*TEXT SECTION:*
☆ ☆ ☆ ☆ ☆

Activist investment manager Teleios Capital somewhat stands out from the competition.
The hedge fund manager, which invests in European small- and midcaps as a long-term investor that works alongside management teams for positive change, has just celebrated the 10th anniversary of the launch of its first fund, which it has now reopened after more than five years.
It’s celebrating with about $1.2 billion in assets under management, according to a filing with the SEC. Just over 20% of global hedge funds have over $1 billion in AUM, according to data from HFR.
A big differentiator is that more than 70% of its investor base commit their capital to a four-year lockup period — something that co-founders Igor Kuzniar, also CIO, and Adam Epstein highlighted as being unusual in the space. More than 70% of investors committed to that lockup period are U.S. endowments and foundations.
“That is very rare for an investment strategy that focuses predominantly on public markets,” Epstein said in an interview at the firm’s London office. “We had to build the business in such a way that it was aligned … with our LPs. These are investors that understand time arbitrage … (and take) a view to be partners for extended periods of time.”

☆ ☆ ☆ ☆ ☆

*ENTRIES:*
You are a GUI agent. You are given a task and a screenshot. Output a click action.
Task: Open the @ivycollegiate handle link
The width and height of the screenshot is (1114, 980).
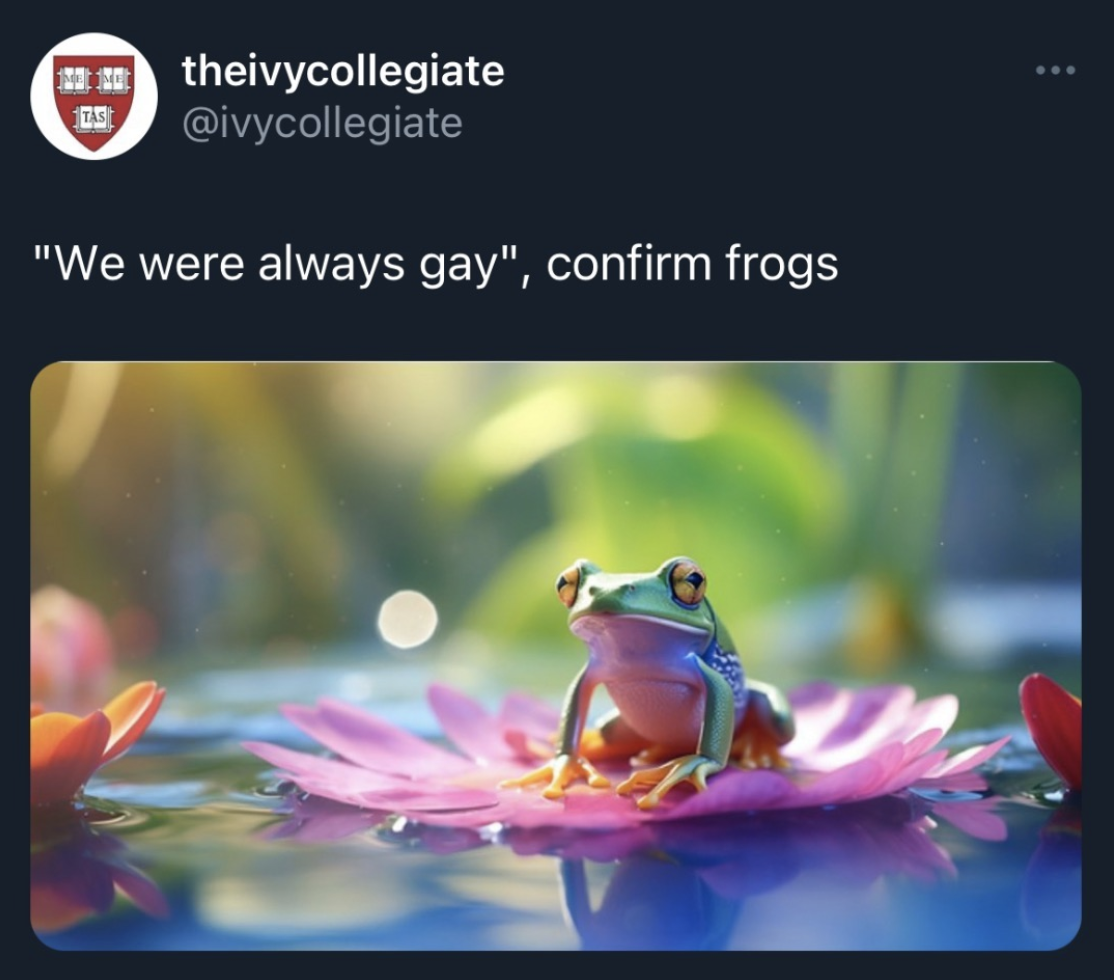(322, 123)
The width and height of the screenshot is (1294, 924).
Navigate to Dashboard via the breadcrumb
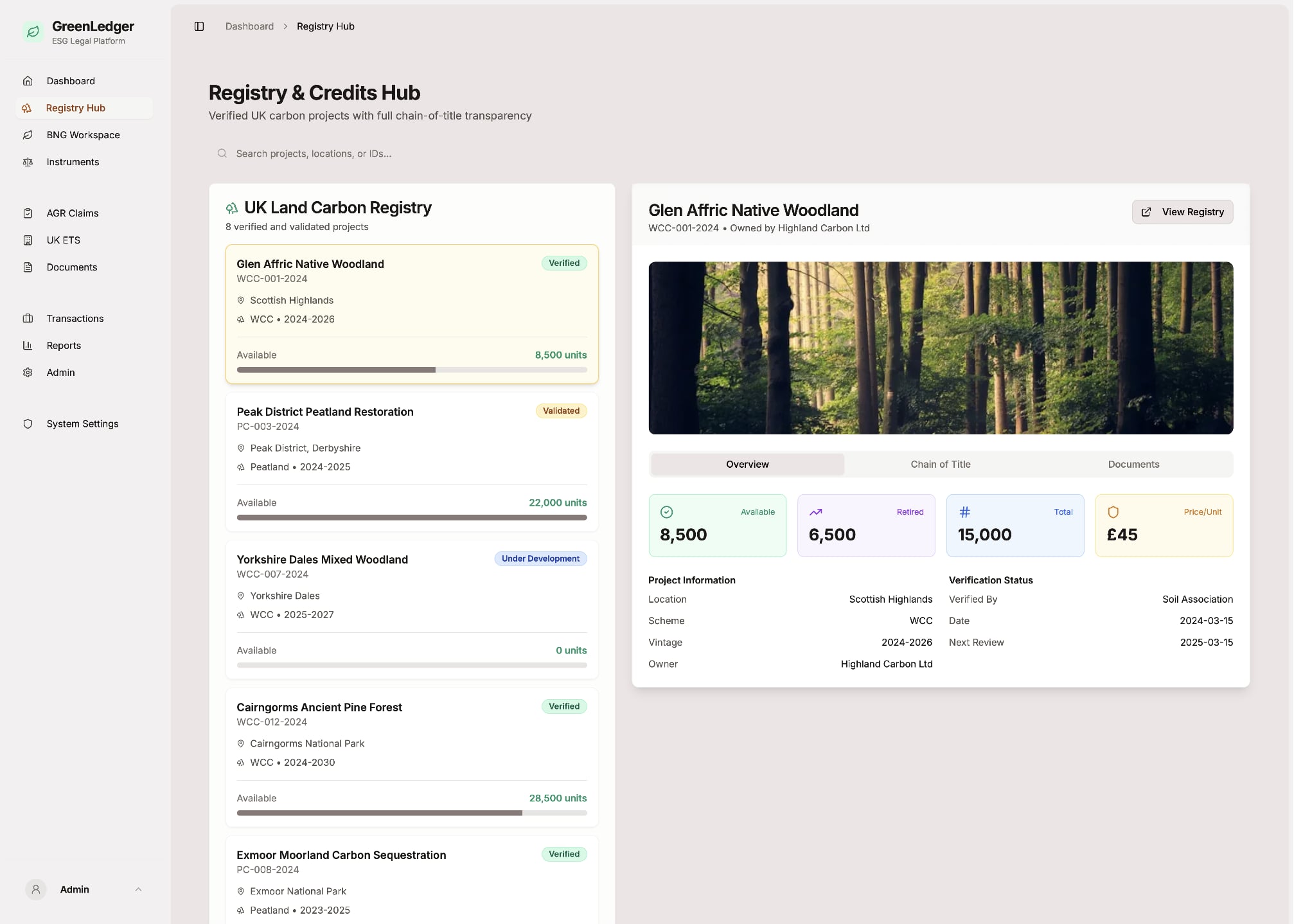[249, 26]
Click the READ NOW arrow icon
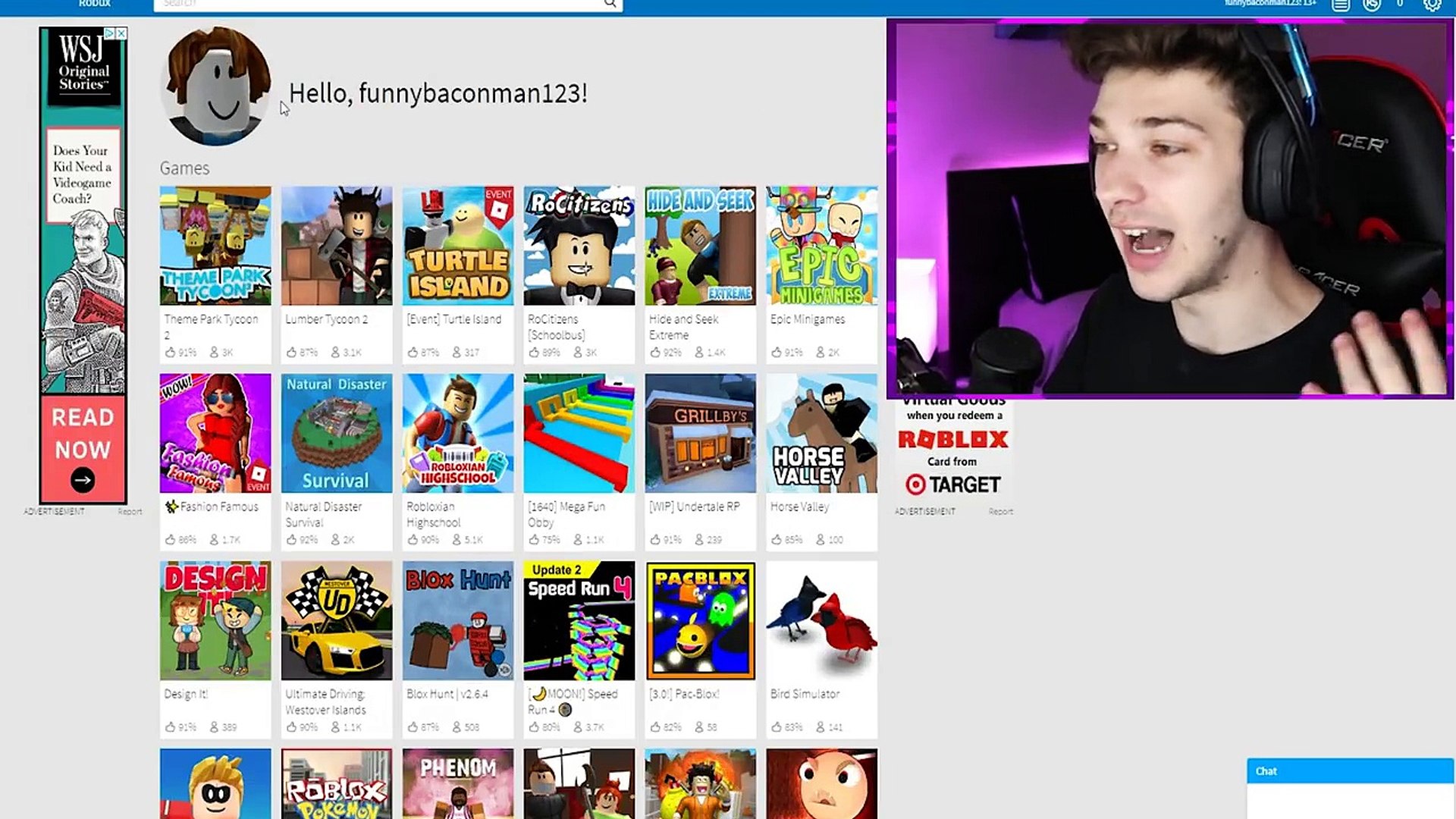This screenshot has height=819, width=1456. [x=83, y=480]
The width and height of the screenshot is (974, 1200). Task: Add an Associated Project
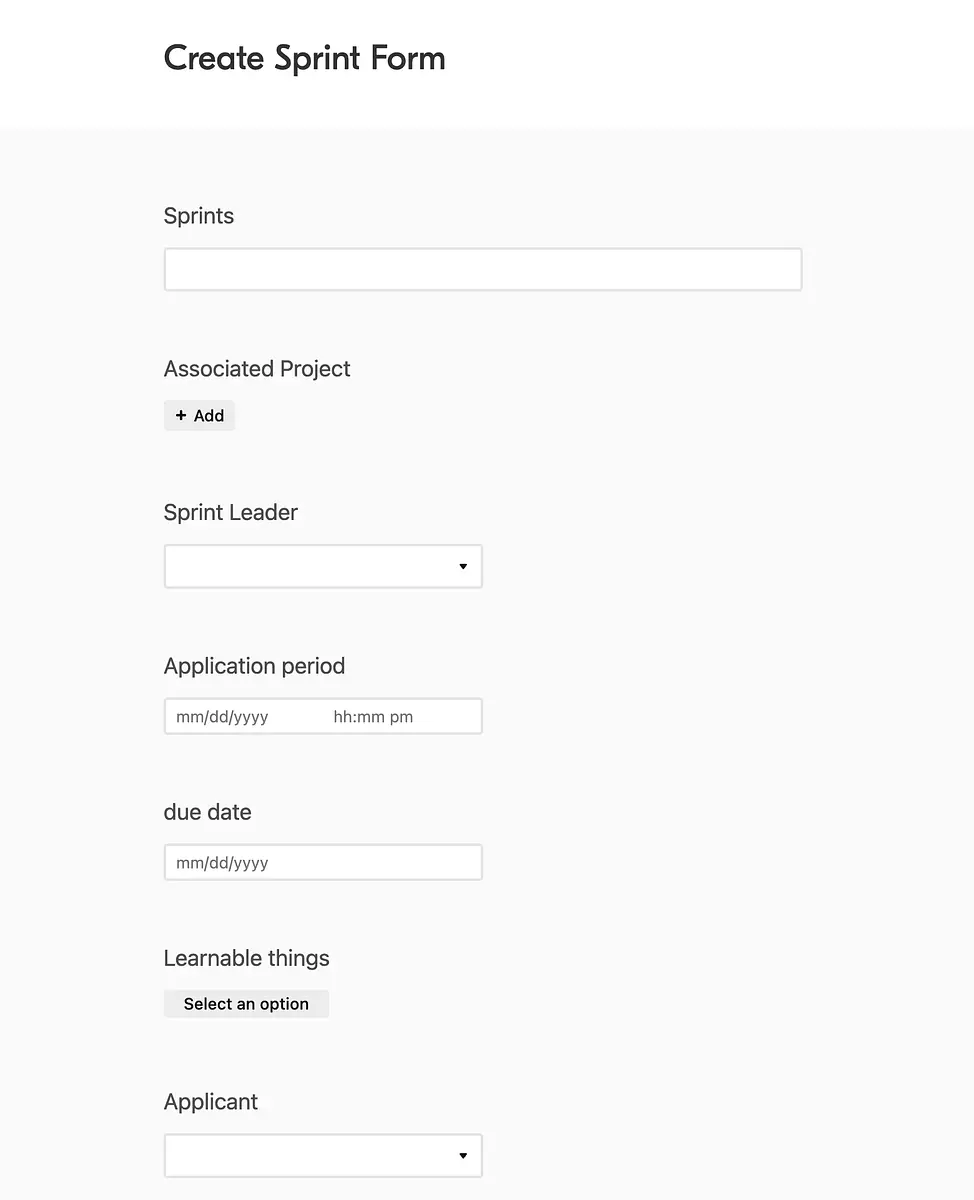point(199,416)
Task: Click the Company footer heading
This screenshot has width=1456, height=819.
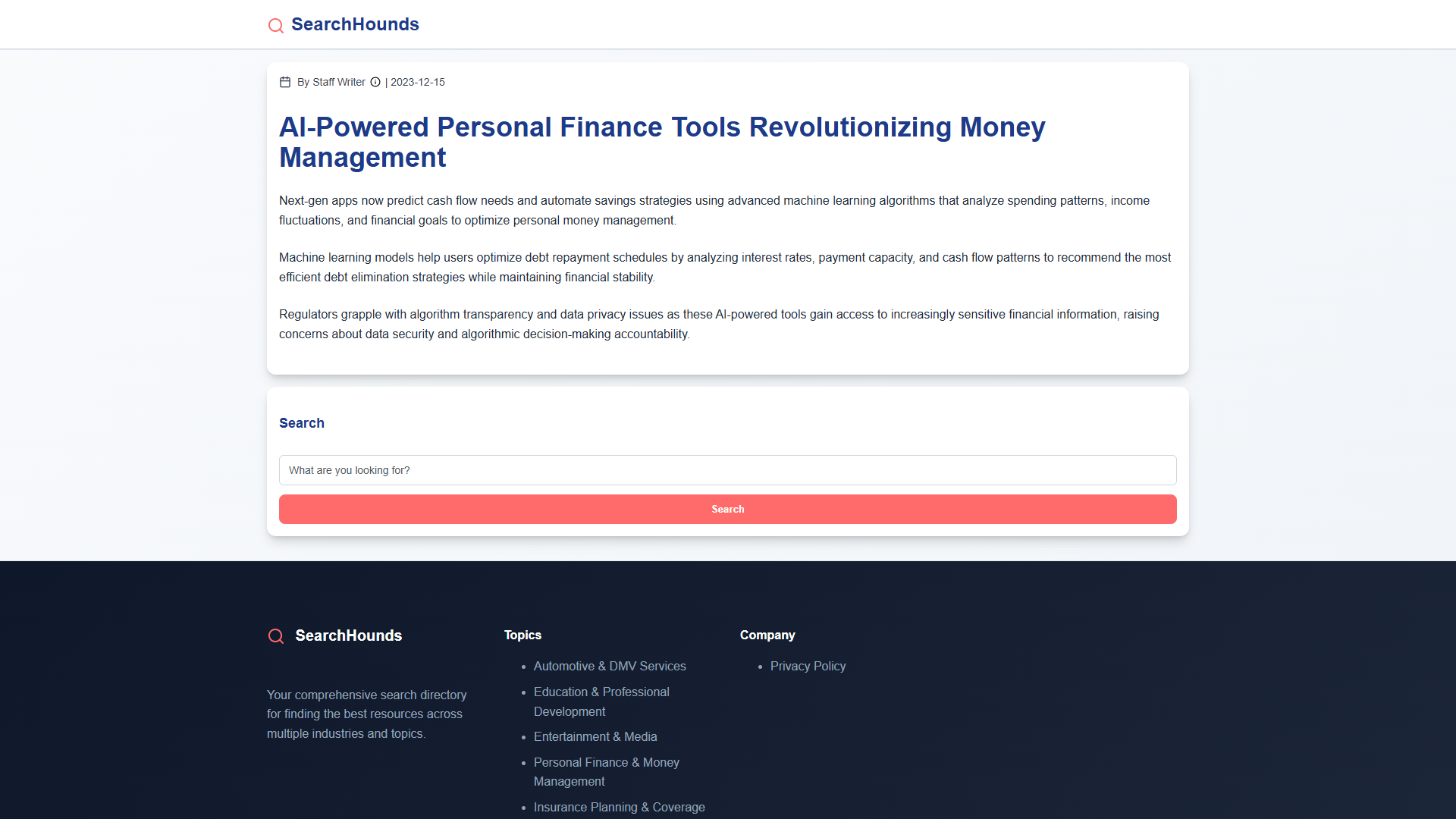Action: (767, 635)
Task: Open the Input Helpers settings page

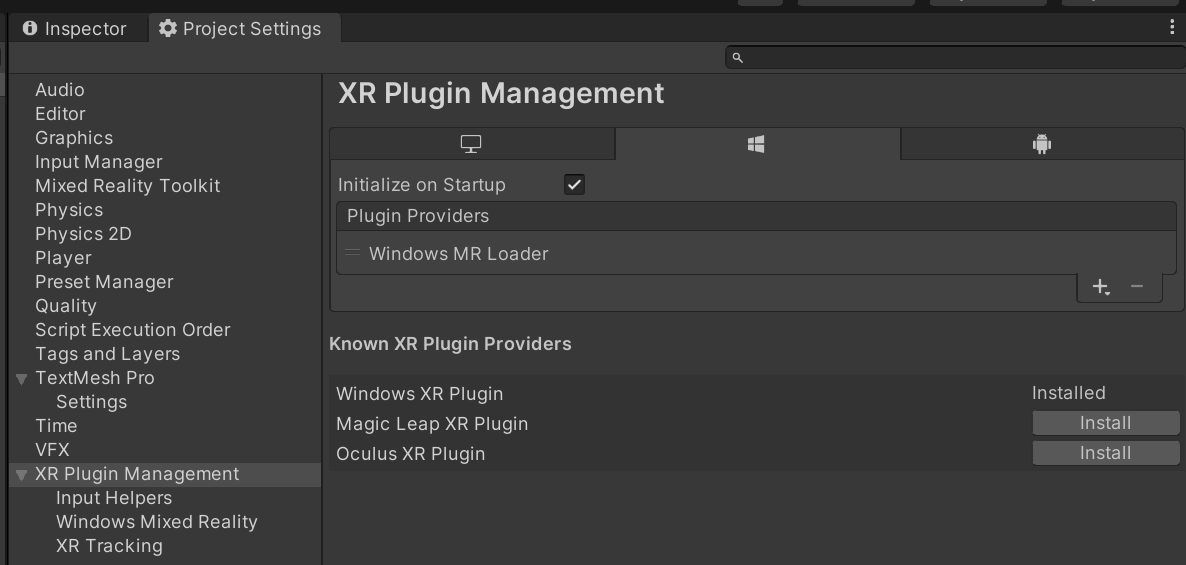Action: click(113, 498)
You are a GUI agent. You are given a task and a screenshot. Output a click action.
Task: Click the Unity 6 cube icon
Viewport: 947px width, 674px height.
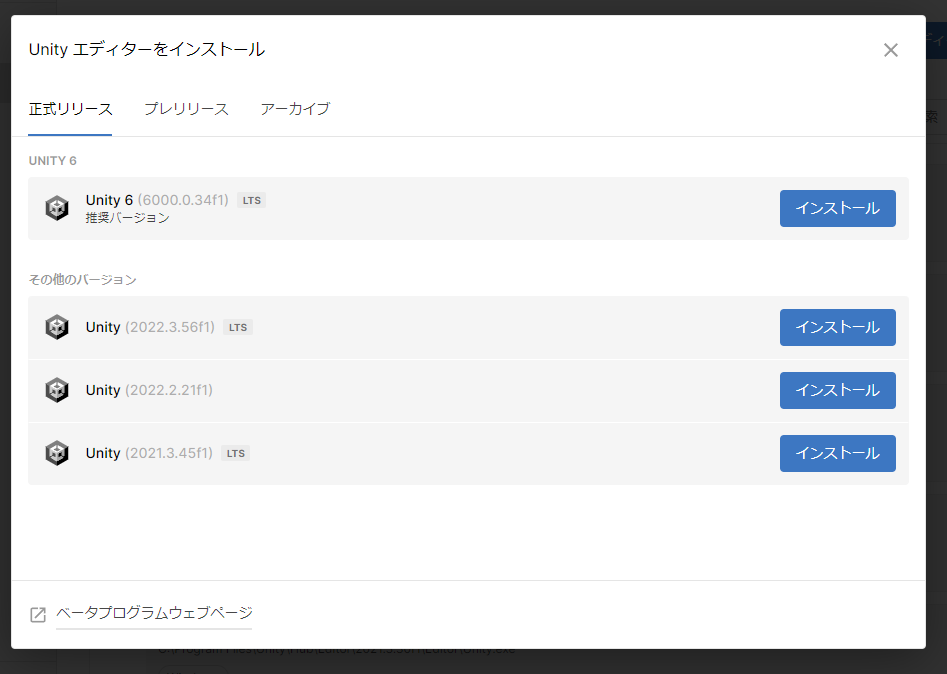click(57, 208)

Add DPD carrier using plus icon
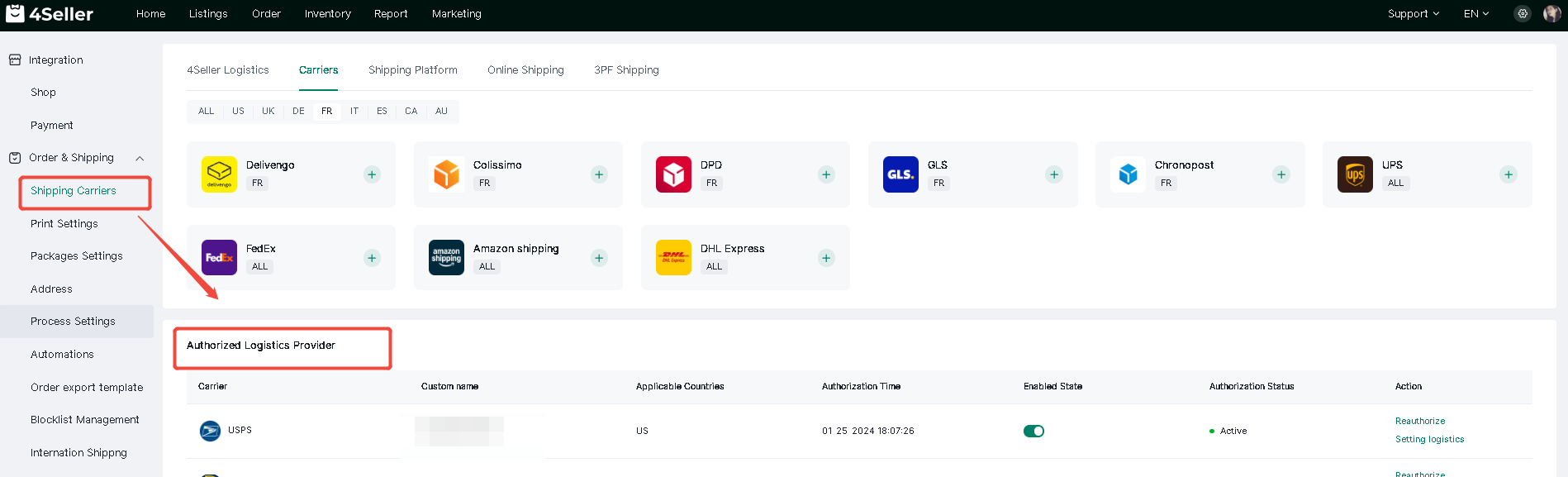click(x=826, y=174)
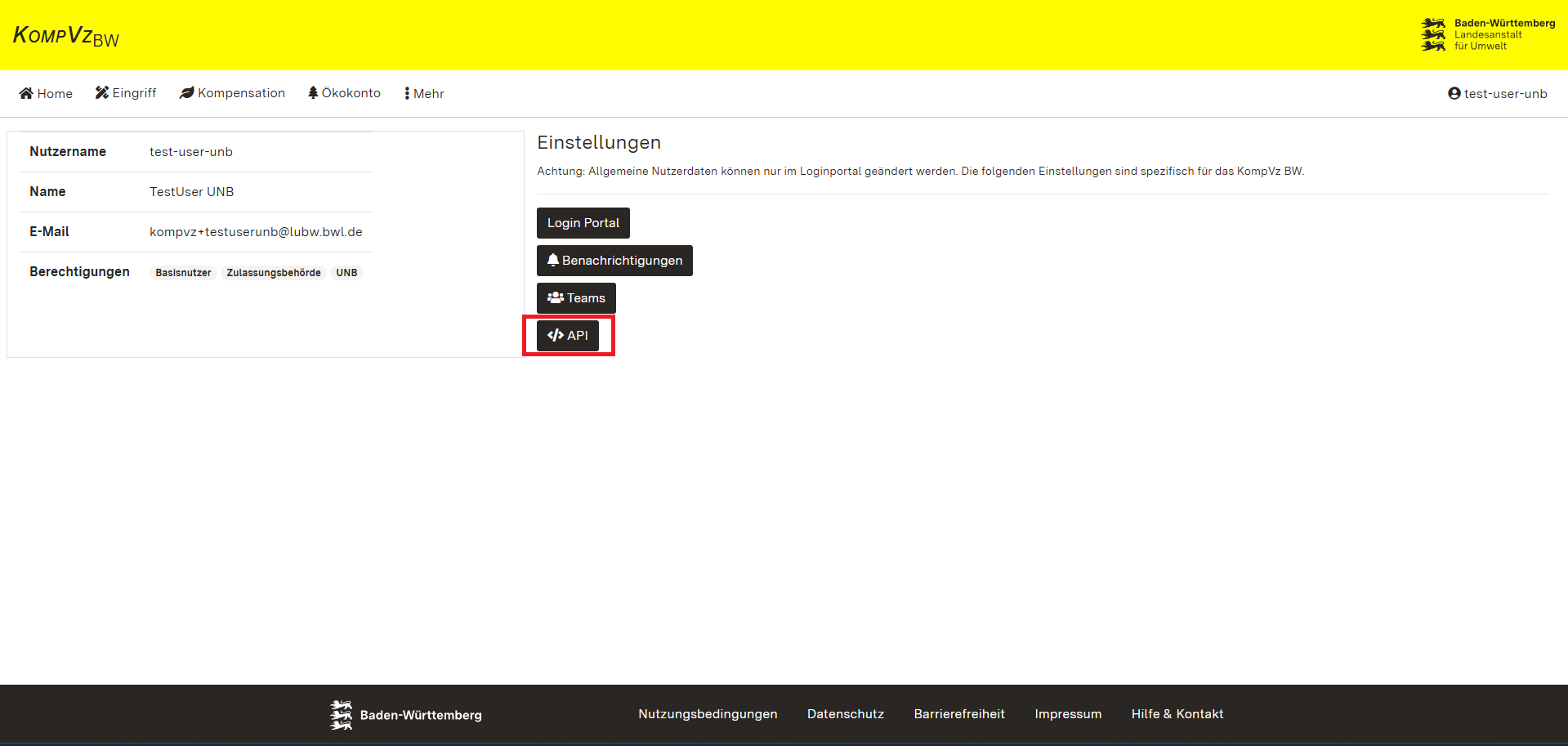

☆ ☆ ☆ ☆ ☆

*CHALLENGES:*
[a] Extract the passage of the text about Teleios Capital from "The hedge fund" to "data from HFR.".
[b] Rewrite the rows from the line with "Task: Open the Input Helpers settings page" through the end of the rows, replacing "icon" with "symbol" and changing nothing else. Omit the pictures.
The rows bear no relation to the text about Teleios Capital.

*ANSWERS TO THE PROBLEMS:*
[a]
The hedge fund manager, which invests in European small- and midcaps as a long-term investor that works alongside management teams for positive change, has just celebrated the 10th anniversary of the launch of its first fund, which it has now reopened after more than five years.
It’s celebrating with about $1.2 billion in assets under management, according to a filing with the SEC. Just over 20% of global hedge funds have over $1 billion in AUM, according to data from HFR.

[b]
Task: Open the Input Helpers settings page

Action: click(113, 498)
You are a GUI agent. You are given a task and a screenshot. Output a click action.
Task: Click the Unity 6 cube symbol
Viewport: 947px width, 674px height.
click(57, 208)

Add DPD carrier using plus symbol
click(x=826, y=174)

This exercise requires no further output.